### Entries supplied
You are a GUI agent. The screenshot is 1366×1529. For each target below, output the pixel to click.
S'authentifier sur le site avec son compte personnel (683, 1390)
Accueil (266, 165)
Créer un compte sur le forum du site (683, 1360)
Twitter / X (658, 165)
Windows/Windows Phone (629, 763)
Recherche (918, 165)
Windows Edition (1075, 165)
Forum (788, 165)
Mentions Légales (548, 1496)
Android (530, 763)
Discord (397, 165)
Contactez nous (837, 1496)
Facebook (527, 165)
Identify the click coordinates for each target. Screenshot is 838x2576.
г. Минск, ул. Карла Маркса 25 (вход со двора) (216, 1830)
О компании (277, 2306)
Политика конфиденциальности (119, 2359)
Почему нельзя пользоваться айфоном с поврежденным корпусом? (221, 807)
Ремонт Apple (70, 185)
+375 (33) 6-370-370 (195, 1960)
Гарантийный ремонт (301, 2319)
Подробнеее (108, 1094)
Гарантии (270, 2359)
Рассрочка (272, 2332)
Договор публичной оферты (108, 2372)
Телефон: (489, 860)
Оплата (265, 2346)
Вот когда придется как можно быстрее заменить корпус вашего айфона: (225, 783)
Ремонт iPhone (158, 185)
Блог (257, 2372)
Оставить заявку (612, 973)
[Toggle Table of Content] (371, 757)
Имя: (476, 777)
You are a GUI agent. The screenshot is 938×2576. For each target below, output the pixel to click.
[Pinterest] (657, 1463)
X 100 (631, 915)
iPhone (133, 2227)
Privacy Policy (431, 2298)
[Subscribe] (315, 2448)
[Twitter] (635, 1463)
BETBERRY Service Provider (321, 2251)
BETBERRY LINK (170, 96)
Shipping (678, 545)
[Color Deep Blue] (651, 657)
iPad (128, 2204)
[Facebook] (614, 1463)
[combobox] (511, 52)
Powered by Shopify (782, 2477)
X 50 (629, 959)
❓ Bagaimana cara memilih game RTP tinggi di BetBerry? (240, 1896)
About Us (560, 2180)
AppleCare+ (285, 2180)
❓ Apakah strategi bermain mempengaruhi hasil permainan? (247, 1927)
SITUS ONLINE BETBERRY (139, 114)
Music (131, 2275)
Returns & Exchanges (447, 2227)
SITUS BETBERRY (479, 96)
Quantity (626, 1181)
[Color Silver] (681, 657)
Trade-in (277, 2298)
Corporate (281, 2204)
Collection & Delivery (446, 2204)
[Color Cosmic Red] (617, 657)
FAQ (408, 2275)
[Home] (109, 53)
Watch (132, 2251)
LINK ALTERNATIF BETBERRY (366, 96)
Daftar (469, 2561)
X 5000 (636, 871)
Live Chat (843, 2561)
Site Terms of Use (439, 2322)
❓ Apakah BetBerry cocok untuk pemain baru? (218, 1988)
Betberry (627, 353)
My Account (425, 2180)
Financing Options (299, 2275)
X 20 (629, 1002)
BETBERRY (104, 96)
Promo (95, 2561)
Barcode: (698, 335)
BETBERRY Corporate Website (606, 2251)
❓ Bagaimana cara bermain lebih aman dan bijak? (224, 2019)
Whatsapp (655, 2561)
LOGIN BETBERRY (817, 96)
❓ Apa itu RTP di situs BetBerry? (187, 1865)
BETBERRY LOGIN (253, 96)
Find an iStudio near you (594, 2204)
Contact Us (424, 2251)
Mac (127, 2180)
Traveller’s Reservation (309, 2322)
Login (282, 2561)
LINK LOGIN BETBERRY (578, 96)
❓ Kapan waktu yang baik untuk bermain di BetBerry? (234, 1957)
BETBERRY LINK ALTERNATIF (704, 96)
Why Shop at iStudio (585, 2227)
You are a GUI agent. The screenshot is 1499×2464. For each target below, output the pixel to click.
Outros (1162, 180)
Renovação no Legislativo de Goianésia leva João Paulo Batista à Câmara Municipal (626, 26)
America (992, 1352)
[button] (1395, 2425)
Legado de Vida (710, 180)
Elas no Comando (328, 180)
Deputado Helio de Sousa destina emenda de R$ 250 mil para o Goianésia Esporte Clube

### Try it
Lines of the material above that contain the string "Windows" must be counted; respond with the total alone.

### Response area
2